Copy out the data word for word, from its first line through the line containing "tap(27, 136)", including both of those lines.

======== Extracted material

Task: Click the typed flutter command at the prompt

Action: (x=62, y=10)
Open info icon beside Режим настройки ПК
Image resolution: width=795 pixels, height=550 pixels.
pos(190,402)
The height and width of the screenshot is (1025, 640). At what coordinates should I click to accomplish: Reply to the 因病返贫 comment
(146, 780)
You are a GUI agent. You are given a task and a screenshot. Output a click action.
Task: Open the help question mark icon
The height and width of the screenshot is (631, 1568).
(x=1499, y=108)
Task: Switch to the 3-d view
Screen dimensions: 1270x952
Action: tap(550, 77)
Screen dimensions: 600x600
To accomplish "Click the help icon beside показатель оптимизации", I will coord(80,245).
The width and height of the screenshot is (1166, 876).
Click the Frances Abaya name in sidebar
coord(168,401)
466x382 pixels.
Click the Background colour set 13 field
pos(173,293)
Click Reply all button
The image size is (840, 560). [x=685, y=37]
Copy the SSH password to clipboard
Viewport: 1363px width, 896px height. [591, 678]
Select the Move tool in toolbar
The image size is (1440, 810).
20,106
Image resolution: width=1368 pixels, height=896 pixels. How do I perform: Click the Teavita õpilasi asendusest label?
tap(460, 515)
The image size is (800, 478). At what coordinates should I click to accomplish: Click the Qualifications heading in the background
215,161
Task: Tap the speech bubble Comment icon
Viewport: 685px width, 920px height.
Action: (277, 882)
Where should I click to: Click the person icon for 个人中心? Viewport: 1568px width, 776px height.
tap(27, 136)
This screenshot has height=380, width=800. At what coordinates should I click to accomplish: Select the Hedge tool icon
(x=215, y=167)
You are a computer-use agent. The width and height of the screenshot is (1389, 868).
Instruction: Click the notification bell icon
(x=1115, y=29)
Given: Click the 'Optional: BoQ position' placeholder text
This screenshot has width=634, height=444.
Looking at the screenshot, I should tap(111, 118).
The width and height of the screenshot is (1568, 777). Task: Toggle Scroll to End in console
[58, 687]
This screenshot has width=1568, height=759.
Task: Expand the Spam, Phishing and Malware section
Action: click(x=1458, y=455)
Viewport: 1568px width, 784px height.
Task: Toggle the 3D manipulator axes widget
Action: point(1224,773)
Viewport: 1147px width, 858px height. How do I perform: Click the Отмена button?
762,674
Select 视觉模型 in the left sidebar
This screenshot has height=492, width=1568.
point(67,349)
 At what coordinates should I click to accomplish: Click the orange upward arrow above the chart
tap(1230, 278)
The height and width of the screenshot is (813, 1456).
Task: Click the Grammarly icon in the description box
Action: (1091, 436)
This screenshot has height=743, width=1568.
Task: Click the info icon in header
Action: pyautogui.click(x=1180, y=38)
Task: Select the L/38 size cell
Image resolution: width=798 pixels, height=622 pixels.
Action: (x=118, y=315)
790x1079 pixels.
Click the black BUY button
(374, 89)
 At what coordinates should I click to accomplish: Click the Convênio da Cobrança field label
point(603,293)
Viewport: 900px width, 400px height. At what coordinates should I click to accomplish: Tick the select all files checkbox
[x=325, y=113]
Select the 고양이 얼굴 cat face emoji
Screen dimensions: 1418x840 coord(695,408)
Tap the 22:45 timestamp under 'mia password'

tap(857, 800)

================

» **Full output**
Task: Click the typed flutter command at the prompt

Action: (x=62, y=10)
Open info icon beside Режим настройки ПК
Image resolution: width=795 pixels, height=550 pixels.
pos(190,402)
The height and width of the screenshot is (1025, 640). At what coordinates should I click to accomplish: Reply to the 因病返贫 comment
(146, 780)
You are a GUI agent. You are given a task and a screenshot. Output a click action.
Task: Open the help question mark icon
The height and width of the screenshot is (631, 1568).
(x=1499, y=108)
Task: Switch to the 3-d view
Screen dimensions: 1270x952
Action: tap(550, 77)
Screen dimensions: 600x600
To accomplish "Click the help icon beside показатель оптимизации", I will coord(80,245).
The width and height of the screenshot is (1166, 876).
Click the Frances Abaya name in sidebar
coord(168,401)
466x382 pixels.
Click the Background colour set 13 field
pos(173,293)
Click Reply all button
The image size is (840, 560). [x=685, y=37]
Copy the SSH password to clipboard
Viewport: 1363px width, 896px height. [591, 678]
Select the Move tool in toolbar
The image size is (1440, 810).
20,106
Image resolution: width=1368 pixels, height=896 pixels. How do I perform: Click the Teavita õpilasi asendusest label?
tap(460, 515)
The image size is (800, 478). At what coordinates should I click to accomplish: Click the Qualifications heading in the background
215,161
Task: Tap the speech bubble Comment icon
Viewport: 685px width, 920px height.
Action: (277, 882)
Where should I click to: Click the person icon for 个人中心? Viewport: 1568px width, 776px height.
tap(27, 136)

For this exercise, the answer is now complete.